> [Page extract]:
Incubation Periods: What They Are & How They Work
Another factor that could cause inaccurate results is the incubation period. This can cause a false negative. That's when the test returns results that you don't have any STDs when in effect, you do. False negatives can occur if a person takes the STD test too early. Your natural instinct would be to get tested right away after you've had unprotected sex, but this is not the way to get accurate results.
Each sexually-transmitted disease has its own incubation period, the time it takes between when someone contracts the disease before any antibodies are formed in your body to fight against it, and physical symptoms start to appear. Before this timeframe, the STD test will not recognize any diseases you might have and will mistakenly give you a false negative. The incubation period can span anywhere from 24 hours to 9 weeks, depending on the disease.
For the greatest level of accuracy, make sure you take your test after the incubation period has ended. Most professionals also agree that you should perform STD testing regularly if you are sexually active.
The Home-STD-Test Process: Break it Down
Ready to have safe sex? Then get yourself an at-home STD testing kit, and know what you’re dealing with. Not sure how this whole thing works? Here’s how it’s done and how it differs from in-office doctor’s STD testing:
Find a brand that you like
Do your research online, because not all brands were created equal.
Differs: You can choose which brand you want, which tests you want, and what method you want. You aren’t locked into a particular doctor or test because they’re in your union.
Buy your kit
Decide which test you want. A single disease? Multiple diseases? Do you want a subscription plan, so you can get tested more often? Make your calculations and order your kit.
Differs: Here too, there's a lot more flexibility. So, you get to decide instead of being tied to a specific doctor's decision.
Take the test
The kit will arrive in the mail within a few days, depending on your mail service and the service you've chosen. There will be clear instructions on how to take the sample. Some are blood samples, others urine, and still others genital samples.
Differs: The biggest difference is in this step. You can take the sample in the comfort and PRIVACY of your own home. Nobody’s watching or waiting. Nobody’s judging. It’s all you, at your own pace, and in your own home.
Send back the sample
Once you’ve collected the sample, package it back in the provided envelope, and put that into the return envelope. Mail it back to the testing lab.
Differs: You can mail the sample in instead of having to hand it over to some nurse (awkward).
Check the results online
The lab will test your sample and publish the results. Everything is published online to your private account, so it’s convenient and faster than mailing the results, and it’s more confidential because nobody else has access to your account. There are even at-home STD testing services that provide you with medical and emotional support in the event that you test positive for an STD.
Differs: The next best part is the convenience. The results are published online to a private account that only you access. So, you get the results quickly, conveniently, and confidentially.
At-Home STD Testing: Empowering Americans
Don’t live in doubt or fear anymore. Knowledge is power. Take your health into your own hands with a private, convenient, and accurate at-home STD test kit, and empower yourself today.

> [Information supplied]:

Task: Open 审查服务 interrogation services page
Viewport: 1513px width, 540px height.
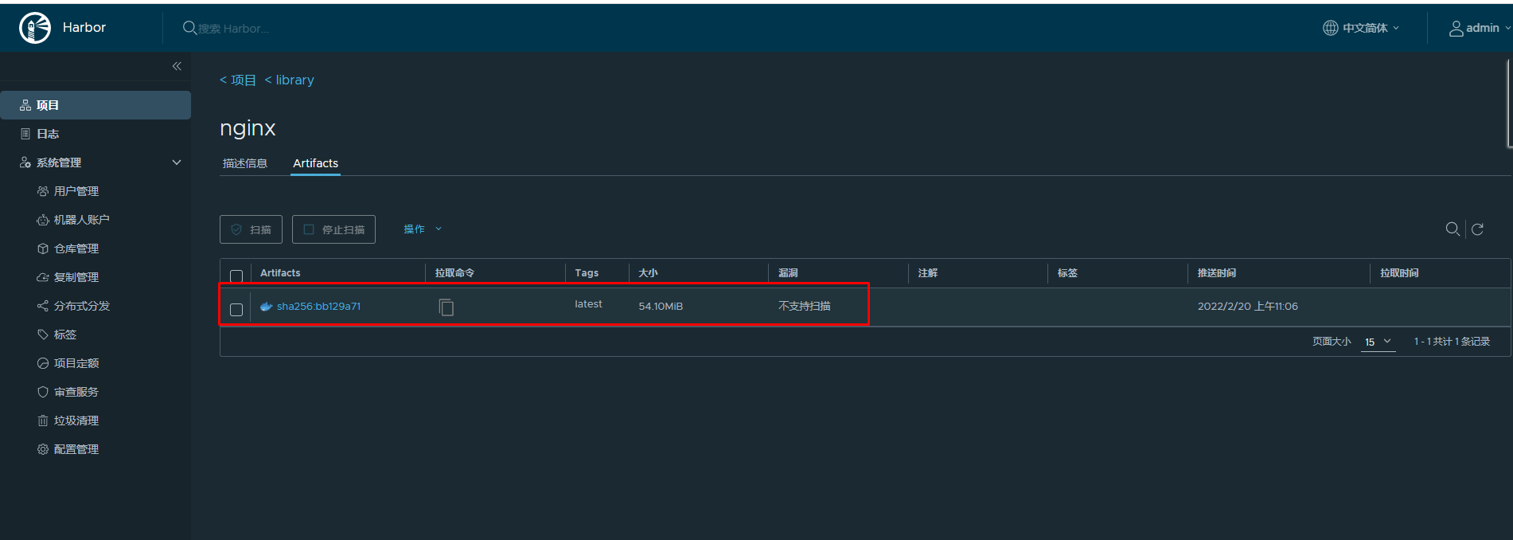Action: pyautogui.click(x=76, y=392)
---
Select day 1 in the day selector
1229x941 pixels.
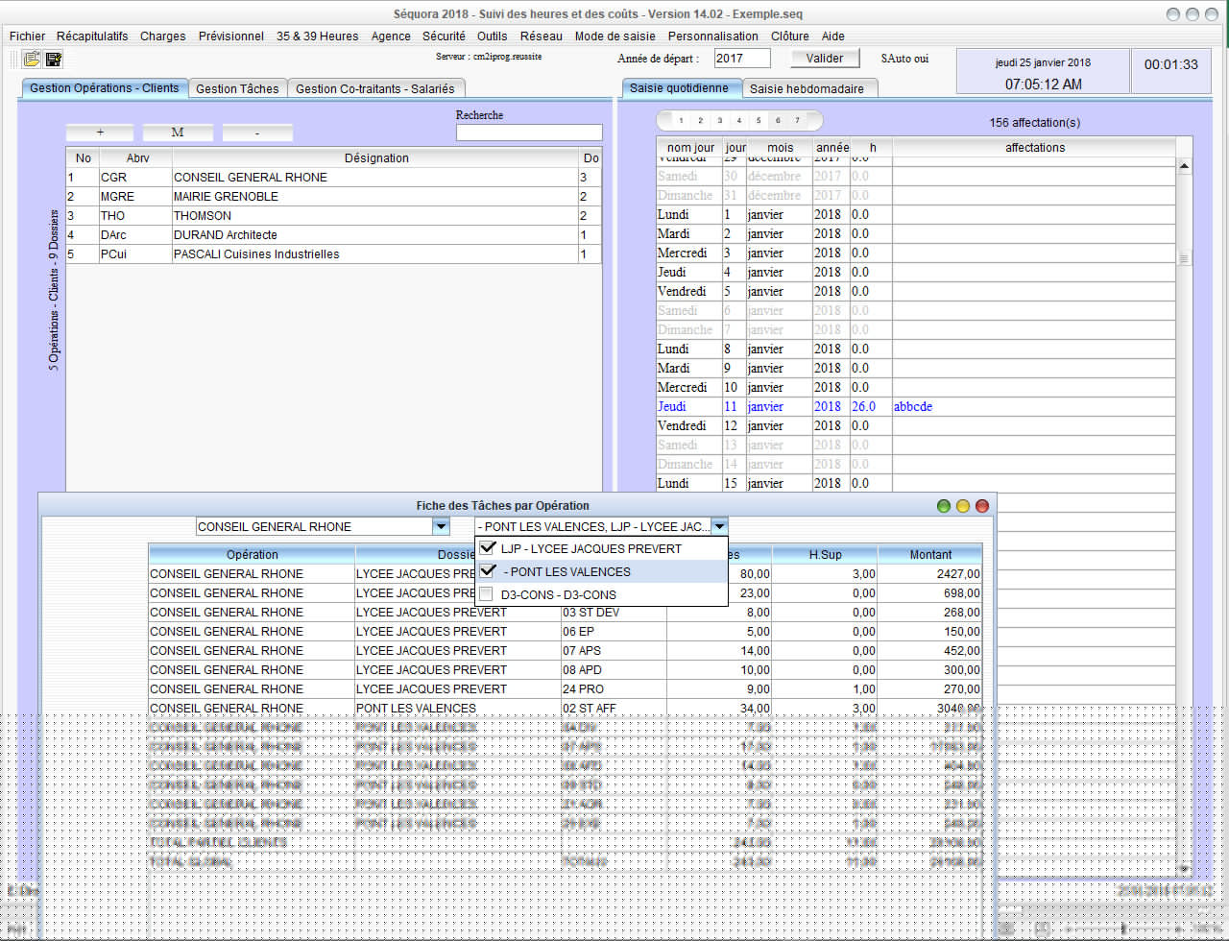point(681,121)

> [Work request]:
Condense the text on STD testing into two sentences.

> [Written response]:
Taking an STD test before the disease's incubation period ends, which ranges from 24 hours to 9 weeks depending on the disease, can produce a false negative, so testing should wait until that period is over. The at-home process runs from choosing a brand and ordering a kit to collecting the sample at home, mailing it back to the lab, and checking results in a private online account, and it offers more flexibility, privacy, and convenience than in-office testing.